What: December was a rough month for the energy patch with even the stronger names like EOG Resources (NYSE:EOG) falling by double digits. This was after the price of oil fell dangerously close to the company's drilling break-even point.

So what: Thanks to growing supply, which continues to pile up in storage, the price of domestic crude slumped 11% in December to just over $37 per barrel. At that price a lot of oil plays are uneconomic, with several of EOG Resources' shale positions requiring $50 oil just to be marginally economic. That suggests the company's returns and margins going forward will be very tight and it might not be able to support its drilling program with internally generated cash flow.

Those concerns led to the company's credit rating agency putting it and 28 other U.S. independent oil companies on review for a possible ratings downgrade. EOG Resources balance sheet, however, isn't quite the concern as some of the other companies on that list given that it has the second lowest net debt-to-EBITDA ratio among its peer group. Because of that low leverage EOG Resources has been able to continue to invest in its business with the company drilling, but not completing hundreds of wells, while it also recently acquired some drilling acreage in the Delaware basin to bolster its position in that key play.
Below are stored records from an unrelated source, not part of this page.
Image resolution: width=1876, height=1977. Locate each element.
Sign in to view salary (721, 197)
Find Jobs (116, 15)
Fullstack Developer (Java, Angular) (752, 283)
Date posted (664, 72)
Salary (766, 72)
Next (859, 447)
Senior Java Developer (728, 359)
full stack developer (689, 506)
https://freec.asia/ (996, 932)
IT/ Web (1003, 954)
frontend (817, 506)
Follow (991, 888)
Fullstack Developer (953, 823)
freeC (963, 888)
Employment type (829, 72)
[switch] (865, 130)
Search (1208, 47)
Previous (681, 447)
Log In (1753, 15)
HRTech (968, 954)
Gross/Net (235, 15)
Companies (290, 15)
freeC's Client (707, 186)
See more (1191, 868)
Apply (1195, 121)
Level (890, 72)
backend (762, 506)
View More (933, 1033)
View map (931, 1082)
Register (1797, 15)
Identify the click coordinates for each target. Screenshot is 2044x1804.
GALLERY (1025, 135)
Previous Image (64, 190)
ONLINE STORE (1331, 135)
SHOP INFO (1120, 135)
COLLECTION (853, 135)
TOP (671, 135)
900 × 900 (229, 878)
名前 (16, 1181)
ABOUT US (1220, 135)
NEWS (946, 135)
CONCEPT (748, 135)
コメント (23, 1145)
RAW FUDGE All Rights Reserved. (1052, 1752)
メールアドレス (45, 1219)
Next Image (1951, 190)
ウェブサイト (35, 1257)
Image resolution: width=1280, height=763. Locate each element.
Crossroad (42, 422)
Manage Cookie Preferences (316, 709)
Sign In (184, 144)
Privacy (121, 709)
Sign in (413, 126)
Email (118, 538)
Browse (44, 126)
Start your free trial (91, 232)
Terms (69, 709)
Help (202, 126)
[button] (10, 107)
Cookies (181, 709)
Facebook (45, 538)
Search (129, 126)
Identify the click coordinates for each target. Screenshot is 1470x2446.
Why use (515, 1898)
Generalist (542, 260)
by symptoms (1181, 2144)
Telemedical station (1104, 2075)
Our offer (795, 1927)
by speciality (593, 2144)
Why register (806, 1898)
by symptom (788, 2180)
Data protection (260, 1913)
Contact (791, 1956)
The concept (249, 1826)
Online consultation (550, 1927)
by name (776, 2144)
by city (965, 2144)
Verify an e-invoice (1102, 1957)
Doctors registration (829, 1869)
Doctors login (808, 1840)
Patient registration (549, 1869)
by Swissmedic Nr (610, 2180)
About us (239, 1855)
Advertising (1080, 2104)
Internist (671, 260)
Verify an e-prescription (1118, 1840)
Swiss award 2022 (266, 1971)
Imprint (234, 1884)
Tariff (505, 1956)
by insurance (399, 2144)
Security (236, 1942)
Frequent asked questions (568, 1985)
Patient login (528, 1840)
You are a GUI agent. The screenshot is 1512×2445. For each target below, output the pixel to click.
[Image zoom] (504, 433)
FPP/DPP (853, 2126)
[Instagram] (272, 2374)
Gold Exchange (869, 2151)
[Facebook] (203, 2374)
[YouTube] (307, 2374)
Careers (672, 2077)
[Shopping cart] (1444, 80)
That's quite the opposite of what many of its peers are doing. As an example, Marathon Oil (NYSE:MRO) has been forced to sell assets and reduce its quarterly dividend in order to bolster its balance sheet. Marathon Oil's dividend reduction alone was expected to result in a $425 million annual savings to its cash flow. That will allow Marathon to bolster its cash position after it used $1 billion in cash to retire a looming debt maturity.

Now what: Despite a strong balance sheet, and very-low-cost drilling positions, even EOG Resources hasn't been immune to the continued drop in the price of oil. The current price will squeeze its drilling returns, while also completely eliminating some drilling locations. Having said that, it has the balance sheet to withstand the current environment and likely won't need to join Marathon in reducing its dividend just to feel more comfortable with its financial position.